Śliwkowy sos BBQ
Skład na trzy słoiczki pomusztardowe:
- kilka wędzonych śliwek - przy dwóch będzie już wyczuwalny aromat, a przy 8 nie będzie czuć nic więcej
- 1 sporawa cebula
- 3-4 ząbki czosnku
- 2-3 łyżki miodu albo cukru
- 50 ml brandy
- 50 ml octu balsamicznego
- 2 łyżki oleju do smażenia
- 500 g passaty
- łyżka papryki wędzonej w proszku
- szczypta soli
- pikanteria - tu już wedle uznania - jeśli nie lubisz ostrego, to kilka kropel sosu albo chili w proszku, jeśli lubisz - wal w opór :D
W lodówce zalegał jeszcze niedobitek czerwonej papryki, więc też wylądował w sosie.
Wszystkie elementy możliwe do posiekania - drobno siekamy i kilka minut na średnim ogniu smażymy w głębokiej patelni. Potem miód albo cukier (no wiem, że kalorie i niezdrowo, ale sztuka nie uznaje kompromisów) i smażymy aż zacznie karmelizować się i bulgotać. Wtedy dolewka promili, a kiedy się alkohol zagrzeje można zrobić tak ja tutaj :D - uwaga na brwi i meble.

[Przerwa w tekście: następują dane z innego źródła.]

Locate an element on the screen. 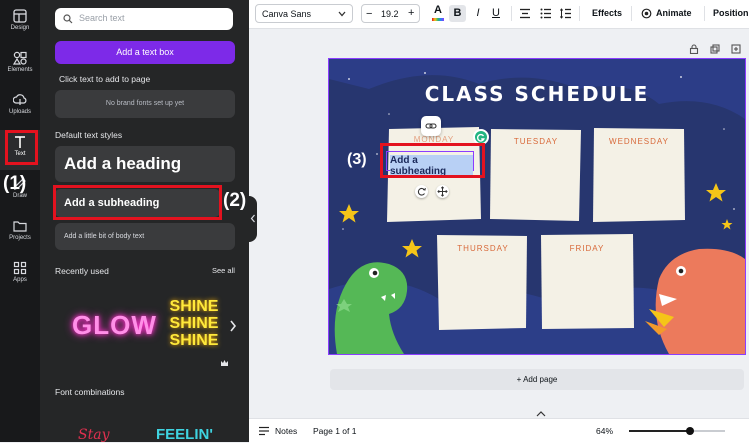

Zaraz potem ocet, za nim passata i przyprawy (wędzona papryka, sól, chili). Niech się razem z 5 minut pogotuje, ewentualna korekta ostrości i w zasadzie gotowe. Może zostać tak, albo ziiiiuuuu blenderem. Na gorąco do słoików, zakręcić, kilka miesięcy spokojnie postoi.
Tu z smażonym serem, acz z pewnością znajdzie szerokie zastosowanie od kuchni wegańskiej po głęboką mięsożerność.